**Task goal**
Copy, from the material below, every line in which the word "question" can be found.

%%

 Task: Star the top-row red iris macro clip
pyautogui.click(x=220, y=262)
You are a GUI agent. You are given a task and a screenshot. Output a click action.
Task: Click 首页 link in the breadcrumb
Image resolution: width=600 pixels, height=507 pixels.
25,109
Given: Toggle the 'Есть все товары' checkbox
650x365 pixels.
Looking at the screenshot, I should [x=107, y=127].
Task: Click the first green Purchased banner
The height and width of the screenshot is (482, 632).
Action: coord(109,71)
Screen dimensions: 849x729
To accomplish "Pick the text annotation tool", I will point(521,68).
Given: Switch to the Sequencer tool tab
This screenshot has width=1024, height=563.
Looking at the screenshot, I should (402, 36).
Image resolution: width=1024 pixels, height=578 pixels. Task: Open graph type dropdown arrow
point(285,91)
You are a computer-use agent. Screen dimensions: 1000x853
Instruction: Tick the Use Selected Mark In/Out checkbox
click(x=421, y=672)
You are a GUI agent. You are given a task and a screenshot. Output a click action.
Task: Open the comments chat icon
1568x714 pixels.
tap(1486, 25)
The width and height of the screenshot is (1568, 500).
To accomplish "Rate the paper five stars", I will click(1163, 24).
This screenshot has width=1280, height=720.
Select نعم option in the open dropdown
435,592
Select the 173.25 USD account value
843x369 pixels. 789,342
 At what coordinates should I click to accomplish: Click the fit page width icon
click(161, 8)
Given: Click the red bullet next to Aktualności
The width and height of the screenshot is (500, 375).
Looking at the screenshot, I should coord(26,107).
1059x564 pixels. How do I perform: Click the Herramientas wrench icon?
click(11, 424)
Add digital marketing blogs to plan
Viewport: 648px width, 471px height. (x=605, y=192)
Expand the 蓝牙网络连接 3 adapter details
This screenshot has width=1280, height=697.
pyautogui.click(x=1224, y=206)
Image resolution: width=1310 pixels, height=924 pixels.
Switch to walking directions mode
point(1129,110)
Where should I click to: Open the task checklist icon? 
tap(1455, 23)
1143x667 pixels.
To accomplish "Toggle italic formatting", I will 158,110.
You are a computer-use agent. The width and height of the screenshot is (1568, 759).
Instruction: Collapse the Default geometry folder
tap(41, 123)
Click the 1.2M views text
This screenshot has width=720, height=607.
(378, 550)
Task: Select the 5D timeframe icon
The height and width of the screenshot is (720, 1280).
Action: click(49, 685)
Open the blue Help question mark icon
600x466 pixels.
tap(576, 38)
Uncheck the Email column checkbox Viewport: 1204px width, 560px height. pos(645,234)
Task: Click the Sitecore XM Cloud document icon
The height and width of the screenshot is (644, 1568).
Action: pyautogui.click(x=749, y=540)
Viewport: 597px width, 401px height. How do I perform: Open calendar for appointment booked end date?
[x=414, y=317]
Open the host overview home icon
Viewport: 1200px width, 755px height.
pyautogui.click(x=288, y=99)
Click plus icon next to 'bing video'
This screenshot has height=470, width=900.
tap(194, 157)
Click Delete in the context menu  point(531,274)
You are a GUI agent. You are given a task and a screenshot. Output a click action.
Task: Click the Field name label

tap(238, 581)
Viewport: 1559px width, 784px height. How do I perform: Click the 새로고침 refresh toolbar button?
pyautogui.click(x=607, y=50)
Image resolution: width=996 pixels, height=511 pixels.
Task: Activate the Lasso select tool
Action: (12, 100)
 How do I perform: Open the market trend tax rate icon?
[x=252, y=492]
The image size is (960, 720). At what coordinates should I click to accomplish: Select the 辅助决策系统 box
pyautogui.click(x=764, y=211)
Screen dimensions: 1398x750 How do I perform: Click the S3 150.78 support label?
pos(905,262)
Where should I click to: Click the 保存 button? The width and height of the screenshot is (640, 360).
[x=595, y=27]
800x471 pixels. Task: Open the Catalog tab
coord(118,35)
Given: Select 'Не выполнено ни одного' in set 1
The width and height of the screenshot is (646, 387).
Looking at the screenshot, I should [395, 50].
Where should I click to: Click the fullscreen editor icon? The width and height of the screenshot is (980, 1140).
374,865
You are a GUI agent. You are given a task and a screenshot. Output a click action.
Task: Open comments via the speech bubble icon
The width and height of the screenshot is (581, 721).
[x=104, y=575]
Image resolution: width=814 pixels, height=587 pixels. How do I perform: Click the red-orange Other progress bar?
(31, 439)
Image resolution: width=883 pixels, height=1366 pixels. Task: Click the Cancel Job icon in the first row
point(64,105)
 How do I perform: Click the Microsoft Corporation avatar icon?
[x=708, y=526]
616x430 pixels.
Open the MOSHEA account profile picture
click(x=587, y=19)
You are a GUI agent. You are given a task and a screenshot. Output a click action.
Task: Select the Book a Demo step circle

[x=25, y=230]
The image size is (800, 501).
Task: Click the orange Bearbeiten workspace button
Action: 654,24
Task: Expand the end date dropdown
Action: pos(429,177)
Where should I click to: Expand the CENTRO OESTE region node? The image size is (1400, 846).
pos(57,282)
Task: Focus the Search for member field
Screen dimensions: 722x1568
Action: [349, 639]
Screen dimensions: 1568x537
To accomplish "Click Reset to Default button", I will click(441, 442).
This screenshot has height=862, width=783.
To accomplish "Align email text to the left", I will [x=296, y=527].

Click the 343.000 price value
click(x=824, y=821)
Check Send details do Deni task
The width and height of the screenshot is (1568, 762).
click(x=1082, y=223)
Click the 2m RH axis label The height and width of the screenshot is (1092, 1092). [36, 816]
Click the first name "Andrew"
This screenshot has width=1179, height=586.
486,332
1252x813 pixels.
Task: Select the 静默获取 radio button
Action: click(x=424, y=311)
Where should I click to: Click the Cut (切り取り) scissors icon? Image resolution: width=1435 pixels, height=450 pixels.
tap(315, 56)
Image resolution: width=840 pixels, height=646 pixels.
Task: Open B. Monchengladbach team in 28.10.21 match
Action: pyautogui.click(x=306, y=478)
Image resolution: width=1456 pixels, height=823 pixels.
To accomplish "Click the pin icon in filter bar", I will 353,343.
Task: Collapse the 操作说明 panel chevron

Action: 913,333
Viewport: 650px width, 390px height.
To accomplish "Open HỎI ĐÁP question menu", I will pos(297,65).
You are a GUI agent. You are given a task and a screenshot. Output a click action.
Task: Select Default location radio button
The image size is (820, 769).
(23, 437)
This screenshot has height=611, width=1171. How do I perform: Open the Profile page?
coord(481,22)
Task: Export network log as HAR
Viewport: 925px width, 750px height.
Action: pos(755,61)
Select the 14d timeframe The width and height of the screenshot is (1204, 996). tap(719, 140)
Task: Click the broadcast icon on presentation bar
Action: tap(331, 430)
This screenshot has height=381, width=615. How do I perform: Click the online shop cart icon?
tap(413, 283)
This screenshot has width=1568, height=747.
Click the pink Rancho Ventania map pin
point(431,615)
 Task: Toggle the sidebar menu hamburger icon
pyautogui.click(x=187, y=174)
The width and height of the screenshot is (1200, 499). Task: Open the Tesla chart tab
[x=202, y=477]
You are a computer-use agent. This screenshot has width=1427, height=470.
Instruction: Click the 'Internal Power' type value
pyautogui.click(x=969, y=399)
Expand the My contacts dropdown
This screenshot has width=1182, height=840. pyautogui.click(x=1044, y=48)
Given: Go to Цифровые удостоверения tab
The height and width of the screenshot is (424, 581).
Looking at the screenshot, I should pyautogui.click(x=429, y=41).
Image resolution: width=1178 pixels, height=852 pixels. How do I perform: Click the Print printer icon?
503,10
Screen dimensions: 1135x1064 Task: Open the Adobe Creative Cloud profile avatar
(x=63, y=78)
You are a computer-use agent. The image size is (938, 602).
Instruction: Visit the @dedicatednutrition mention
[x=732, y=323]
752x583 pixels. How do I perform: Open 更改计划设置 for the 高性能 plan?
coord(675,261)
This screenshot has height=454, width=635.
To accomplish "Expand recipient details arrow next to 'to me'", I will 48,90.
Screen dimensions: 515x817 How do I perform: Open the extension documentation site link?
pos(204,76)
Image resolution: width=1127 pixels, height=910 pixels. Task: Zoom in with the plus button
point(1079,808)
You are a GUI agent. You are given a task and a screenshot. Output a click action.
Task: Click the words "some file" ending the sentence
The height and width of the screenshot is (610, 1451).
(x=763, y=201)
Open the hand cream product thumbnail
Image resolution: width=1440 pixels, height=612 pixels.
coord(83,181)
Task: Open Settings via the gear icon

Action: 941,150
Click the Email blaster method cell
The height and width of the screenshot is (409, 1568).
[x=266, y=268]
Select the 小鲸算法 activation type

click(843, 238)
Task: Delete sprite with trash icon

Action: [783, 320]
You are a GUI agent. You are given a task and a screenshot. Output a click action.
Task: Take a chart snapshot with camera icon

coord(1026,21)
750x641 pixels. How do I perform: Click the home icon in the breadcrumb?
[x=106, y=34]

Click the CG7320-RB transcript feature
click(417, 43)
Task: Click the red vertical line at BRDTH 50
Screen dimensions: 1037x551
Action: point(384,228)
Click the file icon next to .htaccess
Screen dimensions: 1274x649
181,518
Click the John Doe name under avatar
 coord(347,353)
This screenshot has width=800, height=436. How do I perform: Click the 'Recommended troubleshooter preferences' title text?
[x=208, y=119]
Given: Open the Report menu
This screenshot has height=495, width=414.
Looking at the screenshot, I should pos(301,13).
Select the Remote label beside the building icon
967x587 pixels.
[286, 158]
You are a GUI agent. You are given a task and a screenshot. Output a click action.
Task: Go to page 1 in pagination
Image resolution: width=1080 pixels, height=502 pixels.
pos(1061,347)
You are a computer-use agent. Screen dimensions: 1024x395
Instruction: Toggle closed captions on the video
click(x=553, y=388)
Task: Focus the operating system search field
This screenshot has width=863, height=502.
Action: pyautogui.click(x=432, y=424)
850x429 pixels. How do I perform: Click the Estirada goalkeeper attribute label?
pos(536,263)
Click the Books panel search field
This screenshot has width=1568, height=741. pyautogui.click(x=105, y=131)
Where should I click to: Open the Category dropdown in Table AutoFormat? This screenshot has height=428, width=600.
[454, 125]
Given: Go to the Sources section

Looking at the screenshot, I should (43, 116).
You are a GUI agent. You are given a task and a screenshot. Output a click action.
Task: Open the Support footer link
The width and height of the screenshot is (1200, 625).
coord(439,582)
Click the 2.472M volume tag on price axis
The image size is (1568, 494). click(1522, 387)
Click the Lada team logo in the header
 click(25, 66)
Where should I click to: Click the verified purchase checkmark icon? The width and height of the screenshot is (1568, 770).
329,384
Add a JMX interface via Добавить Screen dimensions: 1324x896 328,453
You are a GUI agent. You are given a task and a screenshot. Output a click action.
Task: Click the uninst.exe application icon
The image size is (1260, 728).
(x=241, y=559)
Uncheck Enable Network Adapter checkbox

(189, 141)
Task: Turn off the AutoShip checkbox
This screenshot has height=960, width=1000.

%%

**Expected answer**
Open the blue Help question mark icon
To accomplish "Open HỎI ĐÁP question menu", I will pos(297,65).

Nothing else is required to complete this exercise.